First and foremost, we should cut Syria off from its major
supporters. The television images from Syria will not change permanently
until the underlying strategic terrain changes permanently. Russia
should be told in no uncertain terms that it can forget about sustained
good relations with the United States as long as it continues to back
Assad. We should resume full-scale, indeed accelerated, efforts to
construct the limited missile-defense system designed by George W. Bush
to protect American territory not against Russia but against rogue
states such as Iran and North Korea. But we should immediately make it
clear to Moscow that we will begin to consider broadening our
missile-defense program to deal with Russian and Chinese
ballistic-missile capabilities. We should also announce our withdrawal
from the New START arms-control treaty, and our utter disinterest in
negotiations to prevent an “arms race” in space. Let Moscow and Beijing
think about all that for a while.
The magnitude of such a shift as a response to the conflict in Syria
may seem startling, but each of these proposals is meritorious on its
own terms. Wrapping several major policy redirections around the Syria
problem thus advances multiple objectives simultaneously. Both Russia
and China think Obama is weak, that America is declining, and that they
can ignore our views on Syria and many other issues with complete
impunity. It is time for a wake-up call to the Kremlin and Zhongnanhai.
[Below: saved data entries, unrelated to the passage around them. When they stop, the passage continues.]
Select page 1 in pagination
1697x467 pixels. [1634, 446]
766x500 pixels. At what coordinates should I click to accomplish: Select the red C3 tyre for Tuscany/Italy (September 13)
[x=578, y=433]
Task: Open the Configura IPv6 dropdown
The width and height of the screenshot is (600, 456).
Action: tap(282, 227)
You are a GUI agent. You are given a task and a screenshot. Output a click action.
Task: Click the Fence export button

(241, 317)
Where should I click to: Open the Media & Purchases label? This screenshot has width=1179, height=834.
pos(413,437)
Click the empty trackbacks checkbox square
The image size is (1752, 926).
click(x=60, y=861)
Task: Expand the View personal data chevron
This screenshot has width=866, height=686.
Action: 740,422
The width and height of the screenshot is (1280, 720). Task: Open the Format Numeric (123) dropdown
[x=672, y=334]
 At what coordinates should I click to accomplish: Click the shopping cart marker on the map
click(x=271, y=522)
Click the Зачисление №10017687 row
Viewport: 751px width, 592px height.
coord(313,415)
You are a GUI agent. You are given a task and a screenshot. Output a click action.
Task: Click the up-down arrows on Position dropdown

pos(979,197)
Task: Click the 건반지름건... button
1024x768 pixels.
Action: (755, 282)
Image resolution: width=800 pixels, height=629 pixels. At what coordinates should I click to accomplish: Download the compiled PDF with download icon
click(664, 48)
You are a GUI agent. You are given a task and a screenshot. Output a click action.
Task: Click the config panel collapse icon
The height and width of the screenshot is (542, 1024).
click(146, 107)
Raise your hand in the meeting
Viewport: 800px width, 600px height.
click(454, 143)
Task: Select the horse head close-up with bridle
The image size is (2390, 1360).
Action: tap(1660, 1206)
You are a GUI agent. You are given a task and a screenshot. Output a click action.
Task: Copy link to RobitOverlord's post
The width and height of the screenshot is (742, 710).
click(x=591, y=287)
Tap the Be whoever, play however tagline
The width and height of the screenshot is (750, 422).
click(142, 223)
Next, we should tell Iran that our patience with their decade-long
ploy of using diplomacy to gain time to advance their nuclear-weapons
program has ended. Tehran should face a stark choice, and we can leave
to their imagination what will happen if they fail immediately to
dismantle all aspects of their existing nuclear effort. We should also
reverse the fantasy still trumpeted by Obama that, despite its repeated
violations of the Nuclear Nonproliferation Treaty over 20 years, Iran is
somehow entitled to a “peaceful” nuclear program. Until there is a new,
trustworthy regime in Tehran, there can be no claim to benefits or
“rights” under a treaty Iran has grossly abused. We should introduce
this new reality to our European friends as well, perhaps by simply
being unambiguous with them.
Finally, in Syria itself, we should do now what we could have begun
to do ten years ago (and what the Obama White House at least says it is
doing now): find Syrian rebel leaders who are truly secular and who
oppose radical Islam; who will disavow al-Qaeda, Hezbollah, and other
terrorist groups; and who will reject Russian and Iranian hegemony over
their country. We will need some reason to believe that this opposition
can prevail against not only the Assad regime but also the terrorists
and fanatics who also oppose Assad. This must be not a faith-based
judgment but a clear-eyed assessment of reality. Such is the kind of
opposition that, assuming it exists, we should support, aiming for
regime change in Damascus when — and only when — it becomes feasible on
our terms. On this matter, too, we should tell our European allies that
we want their support for something other than semiotic diplomacy.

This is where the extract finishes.